→ Stored records:

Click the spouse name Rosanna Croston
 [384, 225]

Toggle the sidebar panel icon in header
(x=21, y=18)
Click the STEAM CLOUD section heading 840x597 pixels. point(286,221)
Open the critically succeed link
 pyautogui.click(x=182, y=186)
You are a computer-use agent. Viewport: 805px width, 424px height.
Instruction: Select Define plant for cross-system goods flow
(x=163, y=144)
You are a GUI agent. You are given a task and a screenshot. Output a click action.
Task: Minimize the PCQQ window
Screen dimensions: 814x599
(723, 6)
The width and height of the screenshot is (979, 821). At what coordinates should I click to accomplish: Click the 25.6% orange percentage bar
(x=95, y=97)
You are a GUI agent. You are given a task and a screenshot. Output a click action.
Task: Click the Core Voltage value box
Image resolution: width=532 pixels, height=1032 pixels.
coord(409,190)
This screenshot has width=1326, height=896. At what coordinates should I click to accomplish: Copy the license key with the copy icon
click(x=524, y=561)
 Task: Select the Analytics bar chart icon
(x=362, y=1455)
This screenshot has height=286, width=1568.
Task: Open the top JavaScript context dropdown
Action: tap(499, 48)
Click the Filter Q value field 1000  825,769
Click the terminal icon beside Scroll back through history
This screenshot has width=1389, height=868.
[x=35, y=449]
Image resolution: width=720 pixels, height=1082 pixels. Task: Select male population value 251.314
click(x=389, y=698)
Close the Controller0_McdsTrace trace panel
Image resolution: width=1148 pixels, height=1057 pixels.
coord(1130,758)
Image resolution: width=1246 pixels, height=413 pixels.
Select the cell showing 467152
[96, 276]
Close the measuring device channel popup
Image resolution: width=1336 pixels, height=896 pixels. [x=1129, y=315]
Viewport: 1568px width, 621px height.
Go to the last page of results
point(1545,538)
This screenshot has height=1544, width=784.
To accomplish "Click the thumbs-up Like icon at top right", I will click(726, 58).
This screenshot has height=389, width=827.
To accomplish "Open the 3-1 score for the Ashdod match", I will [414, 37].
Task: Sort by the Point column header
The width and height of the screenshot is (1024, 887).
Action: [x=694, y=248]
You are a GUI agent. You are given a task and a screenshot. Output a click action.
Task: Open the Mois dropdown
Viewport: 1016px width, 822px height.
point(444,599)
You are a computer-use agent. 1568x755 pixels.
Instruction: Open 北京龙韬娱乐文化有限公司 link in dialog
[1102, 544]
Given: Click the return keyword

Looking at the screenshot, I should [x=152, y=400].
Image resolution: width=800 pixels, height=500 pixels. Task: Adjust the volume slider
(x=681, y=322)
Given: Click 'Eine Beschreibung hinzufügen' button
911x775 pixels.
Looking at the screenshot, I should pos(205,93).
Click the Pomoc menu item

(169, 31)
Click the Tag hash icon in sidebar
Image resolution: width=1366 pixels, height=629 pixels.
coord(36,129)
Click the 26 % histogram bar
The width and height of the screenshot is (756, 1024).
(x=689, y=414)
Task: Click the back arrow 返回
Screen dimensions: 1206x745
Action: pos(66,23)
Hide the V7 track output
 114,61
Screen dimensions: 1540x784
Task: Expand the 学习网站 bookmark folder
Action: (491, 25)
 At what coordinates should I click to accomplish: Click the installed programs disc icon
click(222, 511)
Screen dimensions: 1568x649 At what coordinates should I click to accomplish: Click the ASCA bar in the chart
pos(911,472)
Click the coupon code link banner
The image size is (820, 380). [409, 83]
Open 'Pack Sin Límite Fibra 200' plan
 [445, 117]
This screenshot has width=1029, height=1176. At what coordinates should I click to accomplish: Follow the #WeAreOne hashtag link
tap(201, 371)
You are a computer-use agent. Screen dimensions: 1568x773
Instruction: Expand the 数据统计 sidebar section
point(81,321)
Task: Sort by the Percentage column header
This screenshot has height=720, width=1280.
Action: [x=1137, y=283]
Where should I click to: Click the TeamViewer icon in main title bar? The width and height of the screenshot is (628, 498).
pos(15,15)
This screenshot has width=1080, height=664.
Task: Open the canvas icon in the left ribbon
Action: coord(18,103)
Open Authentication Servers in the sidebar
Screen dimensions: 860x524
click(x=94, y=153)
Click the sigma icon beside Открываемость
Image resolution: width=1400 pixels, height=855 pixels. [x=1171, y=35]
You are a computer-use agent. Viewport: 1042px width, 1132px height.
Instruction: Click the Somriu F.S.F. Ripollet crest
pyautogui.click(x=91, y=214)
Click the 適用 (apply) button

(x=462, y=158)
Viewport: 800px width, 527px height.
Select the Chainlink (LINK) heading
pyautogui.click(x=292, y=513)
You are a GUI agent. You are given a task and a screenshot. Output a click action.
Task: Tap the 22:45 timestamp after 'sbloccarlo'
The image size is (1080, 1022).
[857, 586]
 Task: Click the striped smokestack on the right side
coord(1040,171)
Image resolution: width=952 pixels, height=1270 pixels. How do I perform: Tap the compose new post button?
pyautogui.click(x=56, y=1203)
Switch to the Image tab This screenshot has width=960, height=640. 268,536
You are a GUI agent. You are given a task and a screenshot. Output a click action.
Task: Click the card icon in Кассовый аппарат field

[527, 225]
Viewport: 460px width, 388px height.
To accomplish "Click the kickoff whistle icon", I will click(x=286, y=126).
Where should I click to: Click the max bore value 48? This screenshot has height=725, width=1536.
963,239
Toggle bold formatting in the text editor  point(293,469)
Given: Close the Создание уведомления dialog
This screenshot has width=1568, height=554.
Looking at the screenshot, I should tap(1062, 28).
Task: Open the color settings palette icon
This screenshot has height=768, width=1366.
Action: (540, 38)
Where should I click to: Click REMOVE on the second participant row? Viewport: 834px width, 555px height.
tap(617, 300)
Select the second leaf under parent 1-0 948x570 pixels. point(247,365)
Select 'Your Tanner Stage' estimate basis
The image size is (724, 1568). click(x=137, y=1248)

→ WORK TO COMPLETE: In this exercise, reproduce each line above exactly.

→ YOUR SOLUTION:
Click the spouse name Rosanna Croston
 [384, 225]

Toggle the sidebar panel icon in header
(x=21, y=18)
Click the STEAM CLOUD section heading 840x597 pixels. point(286,221)
Open the critically succeed link
 pyautogui.click(x=182, y=186)
You are a computer-use agent. Viewport: 805px width, 424px height.
Instruction: Select Define plant for cross-system goods flow
(x=163, y=144)
You are a GUI agent. You are given a task and a screenshot. Output a click action.
Task: Minimize the PCQQ window
Screen dimensions: 814x599
(723, 6)
The width and height of the screenshot is (979, 821). At what coordinates should I click to accomplish: Click the 25.6% orange percentage bar
(x=95, y=97)
You are a GUI agent. You are given a task and a screenshot. Output a click action.
Task: Click the Core Voltage value box
Image resolution: width=532 pixels, height=1032 pixels.
coord(409,190)
This screenshot has width=1326, height=896. At what coordinates should I click to accomplish: Copy the license key with the copy icon
click(x=524, y=561)
 Task: Select the Analytics bar chart icon
(x=362, y=1455)
This screenshot has height=286, width=1568.
Task: Open the top JavaScript context dropdown
Action: tap(499, 48)
Click the Filter Q value field 1000  825,769
Click the terminal icon beside Scroll back through history
This screenshot has width=1389, height=868.
[x=35, y=449]
Image resolution: width=720 pixels, height=1082 pixels. Task: Select male population value 251.314
click(x=389, y=698)
Close the Controller0_McdsTrace trace panel
Image resolution: width=1148 pixels, height=1057 pixels.
coord(1130,758)
Image resolution: width=1246 pixels, height=413 pixels.
Select the cell showing 467152
[96, 276]
Close the measuring device channel popup
Image resolution: width=1336 pixels, height=896 pixels. [x=1129, y=315]
Viewport: 1568px width, 621px height.
Go to the last page of results
point(1545,538)
This screenshot has height=1544, width=784.
To accomplish "Click the thumbs-up Like icon at top right", I will click(726, 58).
This screenshot has height=389, width=827.
To accomplish "Open the 3-1 score for the Ashdod match", I will [414, 37].
Task: Sort by the Point column header
The width and height of the screenshot is (1024, 887).
Action: [x=694, y=248]
You are a GUI agent. You are given a task and a screenshot. Output a click action.
Task: Open the Mois dropdown
Viewport: 1016px width, 822px height.
point(444,599)
You are a computer-use agent. 1568x755 pixels.
Instruction: Open 北京龙韬娱乐文化有限公司 link in dialog
[1102, 544]
Given: Click the return keyword

Looking at the screenshot, I should [x=152, y=400].
Image resolution: width=800 pixels, height=500 pixels. Task: Adjust the volume slider
(x=681, y=322)
Given: Click 'Eine Beschreibung hinzufügen' button
911x775 pixels.
Looking at the screenshot, I should pos(205,93).
Click the Pomoc menu item

(169, 31)
Click the Tag hash icon in sidebar
Image resolution: width=1366 pixels, height=629 pixels.
coord(36,129)
Click the 26 % histogram bar
The width and height of the screenshot is (756, 1024).
(x=689, y=414)
Task: Click the back arrow 返回
Screen dimensions: 1206x745
Action: pos(66,23)
Hide the V7 track output
 114,61
Screen dimensions: 1540x784
Task: Expand the 学习网站 bookmark folder
Action: (491, 25)
 At what coordinates should I click to accomplish: Click the installed programs disc icon
click(222, 511)
Screen dimensions: 1568x649 At what coordinates should I click to accomplish: Click the ASCA bar in the chart
pos(911,472)
Click the coupon code link banner
The image size is (820, 380). [409, 83]
Open 'Pack Sin Límite Fibra 200' plan
 [445, 117]
This screenshot has width=1029, height=1176. At what coordinates should I click to accomplish: Follow the #WeAreOne hashtag link
tap(201, 371)
You are a computer-use agent. Screen dimensions: 1568x773
Instruction: Expand the 数据统计 sidebar section
point(81,321)
Task: Sort by the Percentage column header
This screenshot has height=720, width=1280.
Action: [x=1137, y=283]
Where should I click to: Click the TeamViewer icon in main title bar? The width and height of the screenshot is (628, 498).
pos(15,15)
This screenshot has width=1080, height=664.
Task: Open the canvas icon in the left ribbon
Action: coord(18,103)
Open Authentication Servers in the sidebar
Screen dimensions: 860x524
click(x=94, y=153)
Click the sigma icon beside Открываемость
Image resolution: width=1400 pixels, height=855 pixels. [x=1171, y=35]
You are a computer-use agent. Viewport: 1042px width, 1132px height.
Instruction: Click the Somriu F.S.F. Ripollet crest
pyautogui.click(x=91, y=214)
Click the 適用 (apply) button

(x=462, y=158)
Viewport: 800px width, 527px height.
Select the Chainlink (LINK) heading
pyautogui.click(x=292, y=513)
You are a GUI agent. You are given a task and a screenshot. Output a click action.
Task: Tap the 22:45 timestamp after 'sbloccarlo'
The image size is (1080, 1022).
[857, 586]
 Task: Click the striped smokestack on the right side
coord(1040,171)
Image resolution: width=952 pixels, height=1270 pixels. How do I perform: Tap the compose new post button?
pyautogui.click(x=56, y=1203)
Switch to the Image tab This screenshot has width=960, height=640. 268,536
You are a GUI agent. You are given a task and a screenshot. Output a click action.
Task: Click the card icon in Кассовый аппарат field

[527, 225]
Viewport: 460px width, 388px height.
To accomplish "Click the kickoff whistle icon", I will click(x=286, y=126).
Where should I click to: Click the max bore value 48? This screenshot has height=725, width=1536.
963,239
Toggle bold formatting in the text editor  point(293,469)
Given: Close the Создание уведомления dialog
This screenshot has width=1568, height=554.
Looking at the screenshot, I should tap(1062, 28).
Task: Open the color settings palette icon
This screenshot has height=768, width=1366.
Action: (540, 38)
Where should I click to: Click REMOVE on the second participant row? Viewport: 834px width, 555px height.
tap(617, 300)
Select the second leaf under parent 1-0 948x570 pixels. point(247,365)
Select 'Your Tanner Stage' estimate basis
The image size is (724, 1568). click(x=137, y=1248)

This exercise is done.